» Task brief
Exactly as they stand, copy the lines from the one containing "Where should I" to the final line of the data; leave out the pictures.

______________________________

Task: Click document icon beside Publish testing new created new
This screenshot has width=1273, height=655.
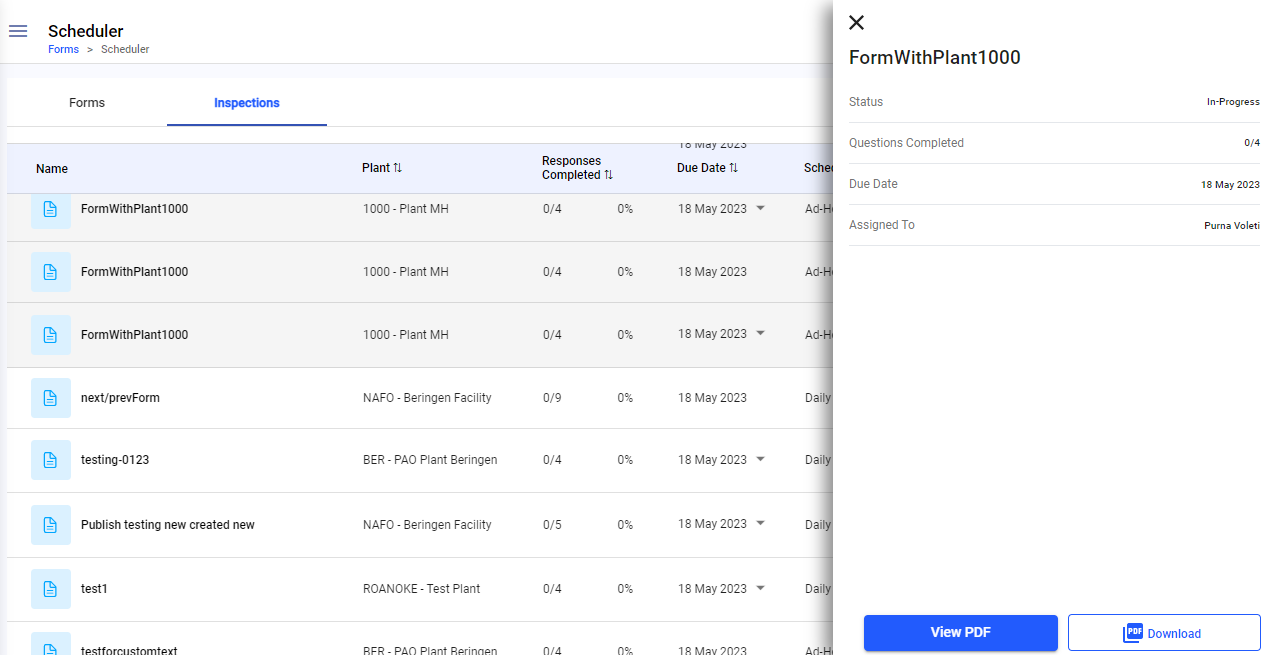Action: click(51, 525)
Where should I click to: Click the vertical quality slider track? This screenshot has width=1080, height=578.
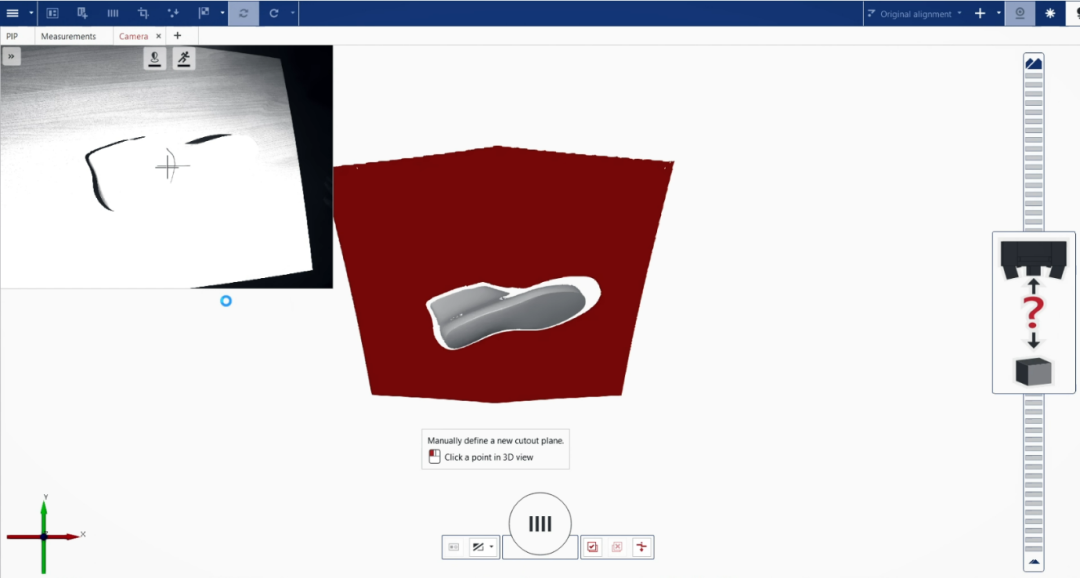[x=1034, y=150]
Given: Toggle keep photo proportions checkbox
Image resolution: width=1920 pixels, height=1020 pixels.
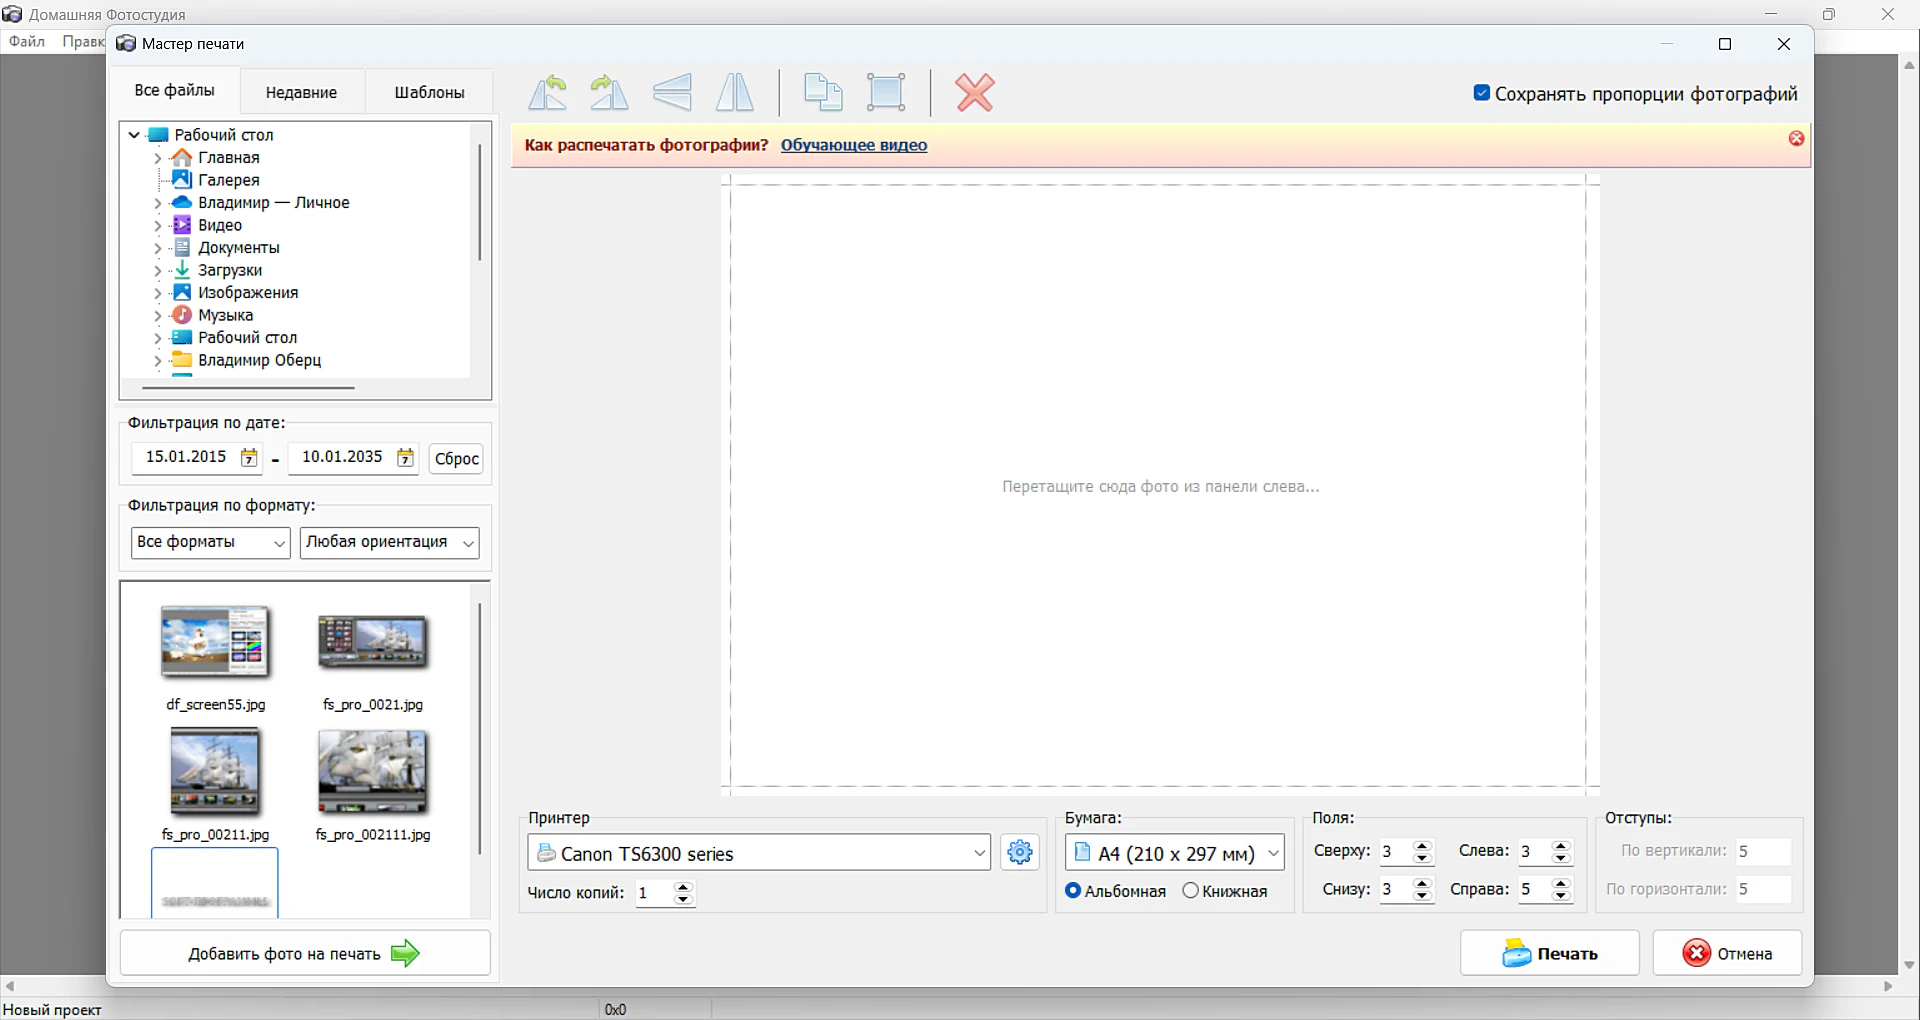Looking at the screenshot, I should tap(1481, 93).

______________________________

» Written answer
Where should I click to: Click the vertical quality slider track? This screenshot has width=1080, height=578.
[x=1034, y=150]
Given: Toggle keep photo proportions checkbox
Image resolution: width=1920 pixels, height=1020 pixels.
Looking at the screenshot, I should tap(1481, 93).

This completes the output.